A new report is decrying "degrading and dehumanizing" conditions at several migrant detention centers in South Florida, which have received large influxes of detainees as the Trump administration ramps up its mass deportation effort.
The report is titled "'You Feel Like Your Life is Over': Abusive Practices at Three Florida Immigration Detention Centers Since January 2025." It was released by Americans for Immigrant Justice, Human Rights Watch and Sanctuary of the South. It focused its investigation on three facilities: the Krome North Service Processing Center, Broward Transitional Center and the Federal Detention Center in Miami.
The report is comprised a review of documents related to conditions at the facilities, interviews with 17 current and former detainees as well as family members and attorneys. Accounts repeat themselves: being denied access to basic hygiene and medical care, being shackled for long periods of time on buses without food, water or functioning toilets, extreme overcrowding in freezing holding cells, among others.
Another passage of the document details that detainees with different medical conditions like diabetes, HIV and chronic pain said they were denied essential medication and doctor visits. One detailed collapsing after not receiving his medication, noting that his family was not told and discovered he had been hospitalized under a false name. He was returned to the center in shackles.
Another man said he collapsed from a strangulated hernia after not receiving care. "The doctor told me if I had come in any later, my intestines would have ruptured." And a woman described witnessing the death of Marie Ange Blaise, a Haitian woman, in the Broward Transitional Center. "We started yelling for help, but the guards ignored us," she said, adding that by the time they got there she was already dead.
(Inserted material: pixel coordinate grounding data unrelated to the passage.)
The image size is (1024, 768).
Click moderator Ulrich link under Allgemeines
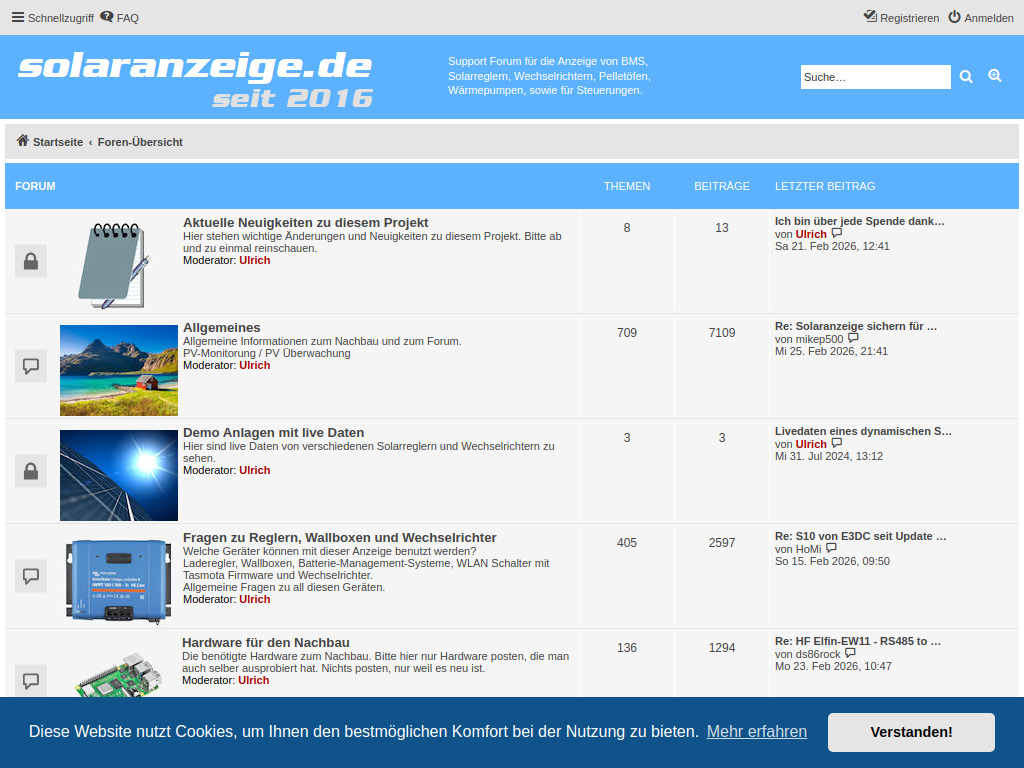[x=254, y=365]
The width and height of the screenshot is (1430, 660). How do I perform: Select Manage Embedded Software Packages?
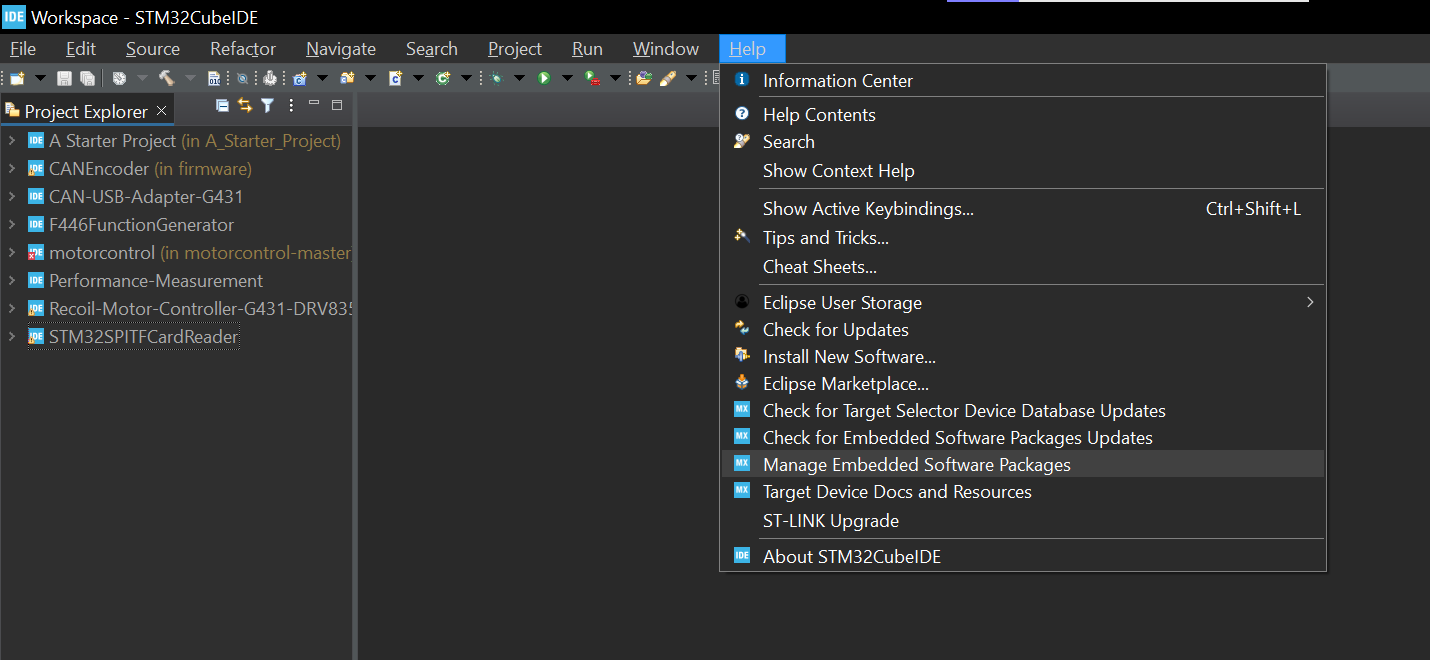coord(916,464)
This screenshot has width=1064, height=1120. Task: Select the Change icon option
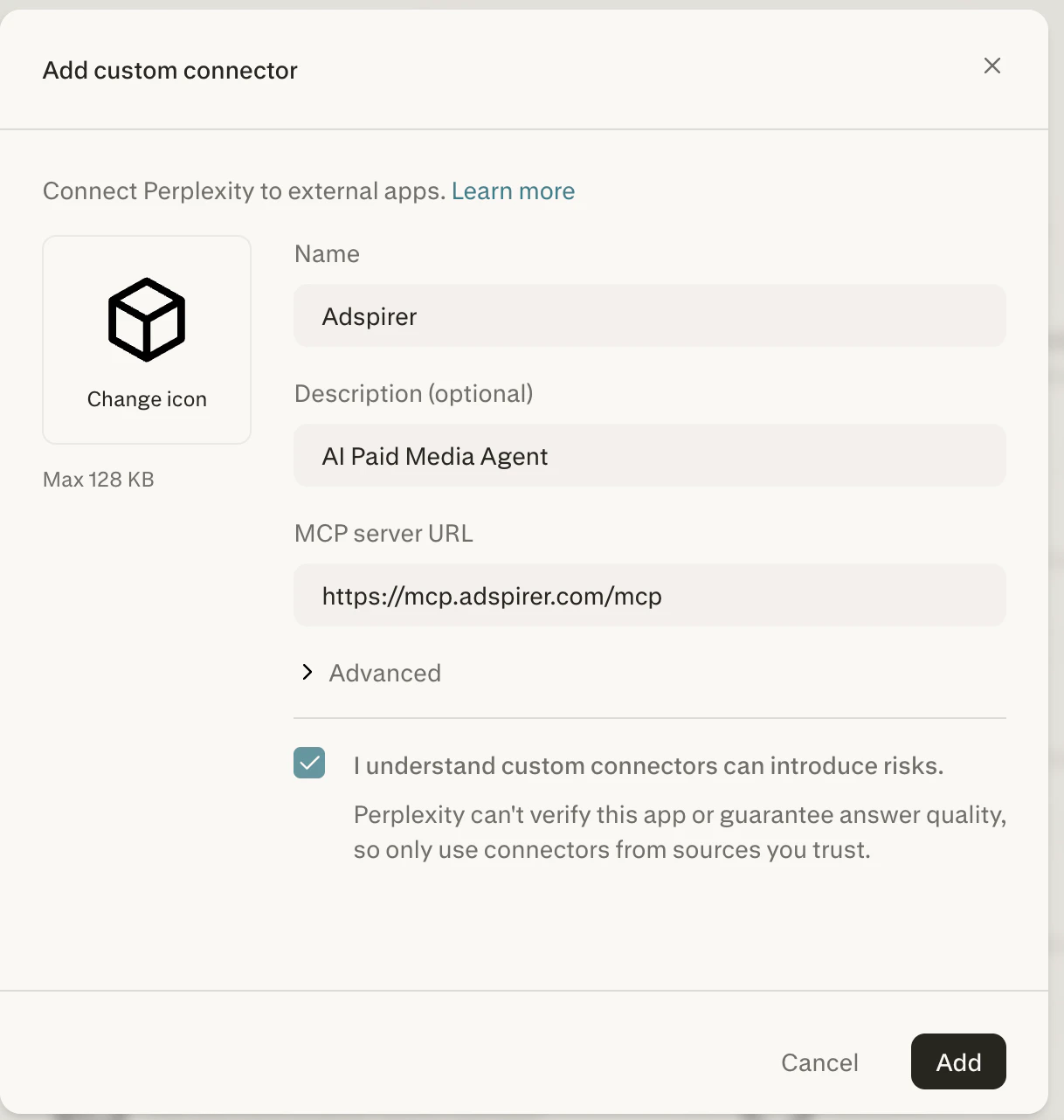click(146, 398)
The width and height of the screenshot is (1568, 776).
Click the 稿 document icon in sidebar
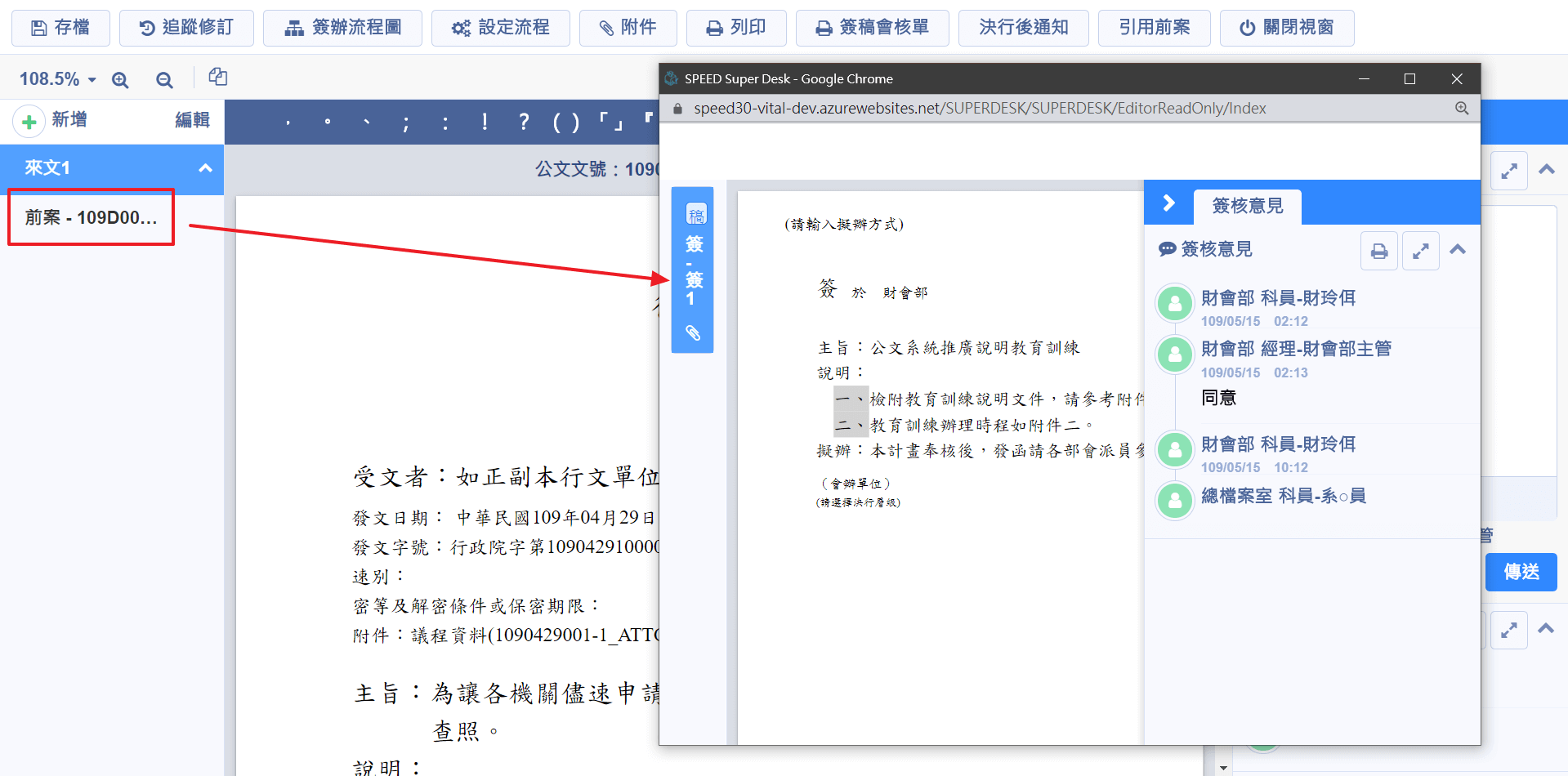tap(696, 215)
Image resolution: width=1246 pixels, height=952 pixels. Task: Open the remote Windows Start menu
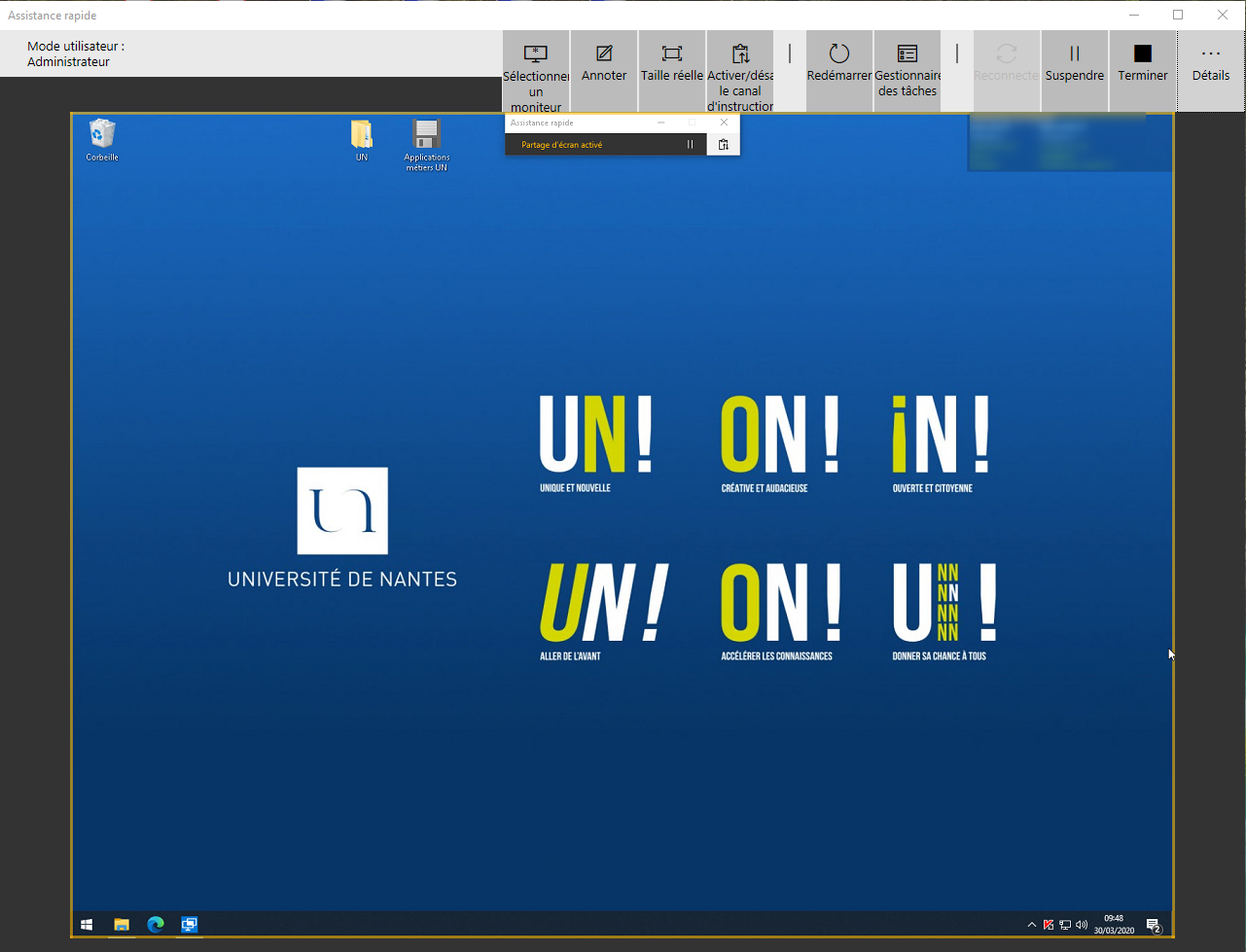pyautogui.click(x=87, y=925)
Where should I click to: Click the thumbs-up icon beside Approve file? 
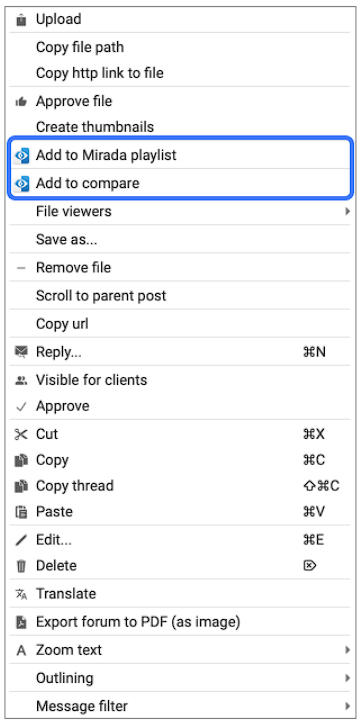pyautogui.click(x=21, y=101)
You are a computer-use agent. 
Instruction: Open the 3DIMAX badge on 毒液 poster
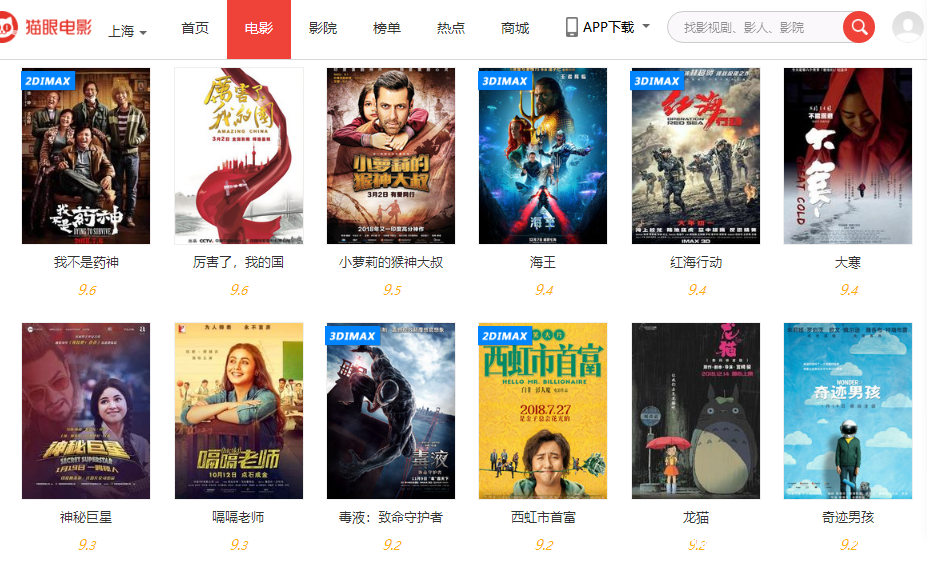[353, 335]
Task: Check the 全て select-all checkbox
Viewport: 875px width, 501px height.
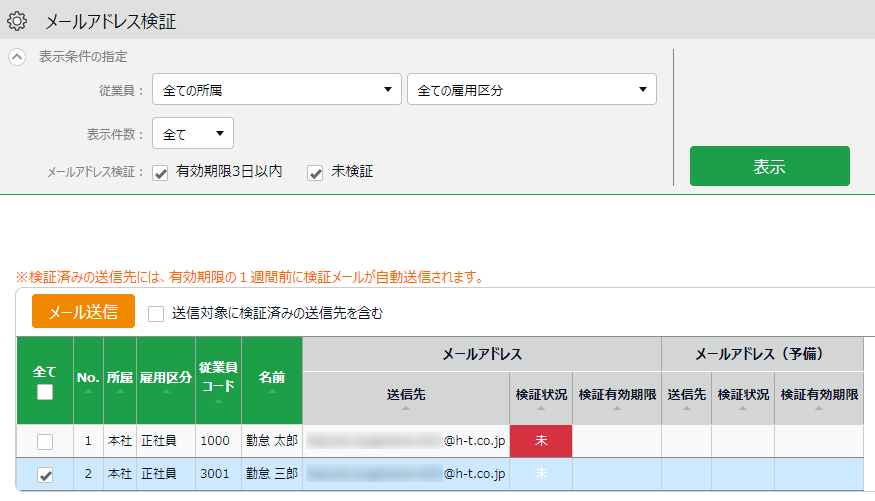Action: pos(45,392)
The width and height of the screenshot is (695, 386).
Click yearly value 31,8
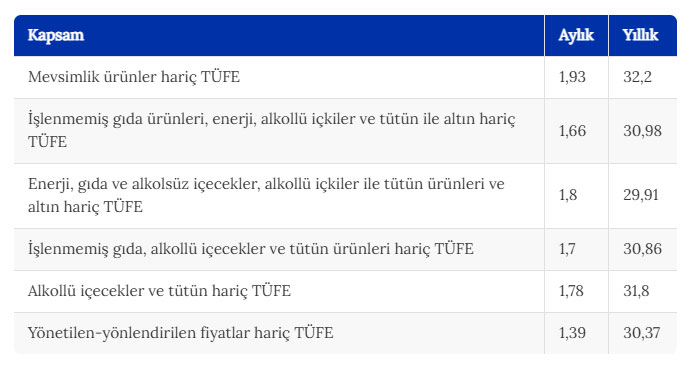click(x=636, y=291)
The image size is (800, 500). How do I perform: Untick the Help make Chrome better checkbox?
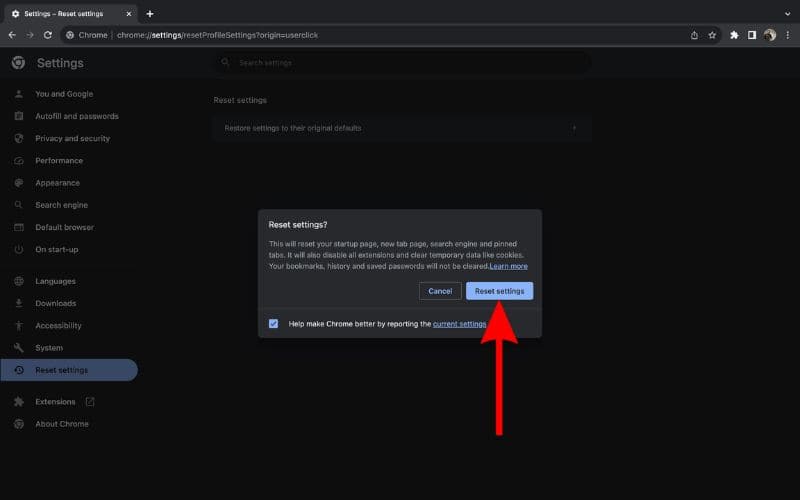click(274, 324)
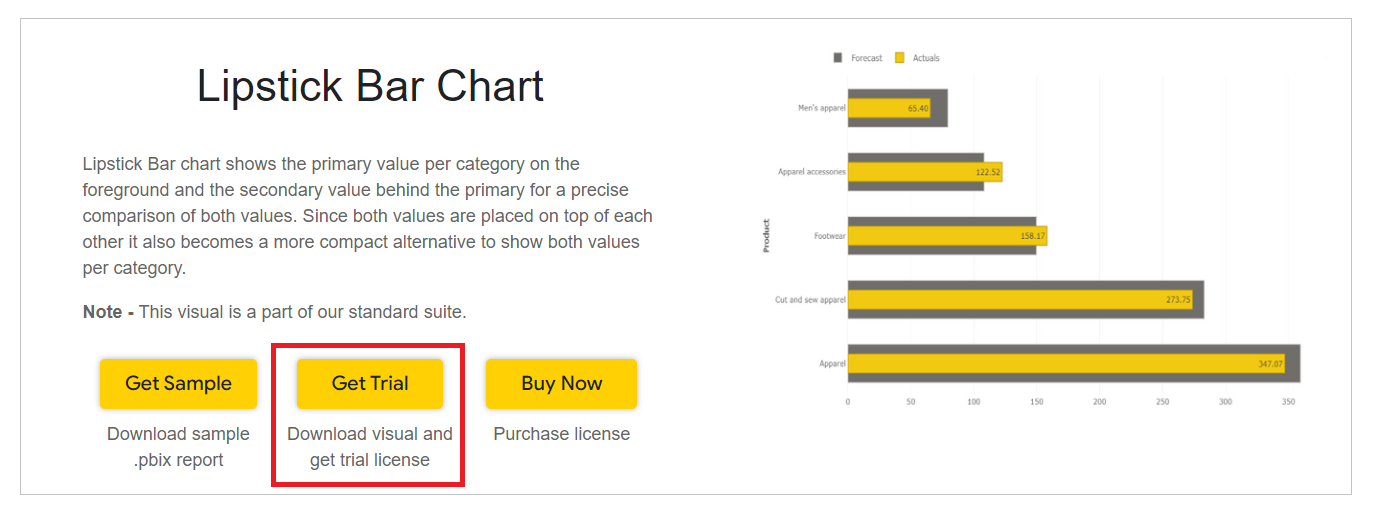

A fellow detainee told the Miami Herald back in April that Blaise was complaining about chest pains on the day of her death. She had her blood pressure taken, given pills and told to lie down. However, another detainee said she later "started shaking, screaming 'My chest! My chest!" She was later pronounced death.
Belkis Willie, conflict director at Human Rights Watch, said the episodes are not isolated, but the "result of a fundamentally broken detention system that is rife with serious abuses."
Miami Republican Rep. Carlos Gimenez has rejected seeing inhumane conditions at migrant centers in the region. He visited the Krome detention center in late June, saying afterwards that the only recommendation he would give is expanded recreation time. "One of the recommendations that I'm going to make is to allow for more recreation time, because actually that's one way you burn off energy," he said.
Earlier that month, a group of Cuban detainees staged a protest in the facility's recreational yard to oppose deportation to third countries including Libya, El Salvador and South Sudan. Concretely, dozens of detainees formed a large "SOS" sign, which was captured from the air by local media outlets.
Gimenez also rejected seeing harsh conditions in another Miami detention center after migrants held there claimed so.
"There's nothing going on in there that would make me as an American not proud to be an American, and ashamed of what's going on there," Gimenez told press after touring the Federal Detention Center in downtown Miami.
The lawmaker went on to say he did not see any "deplorable" conditions. He did confirm the April incident that catalyzed some of the claims, which were reported by the Miami Herald and catalyzed a conversation about the conditions in the facility.
The report in question quoted six detainees who told the outlet that officers launched crowd-control grenades and shot what looked either rubber bullets into a room with about 50 people.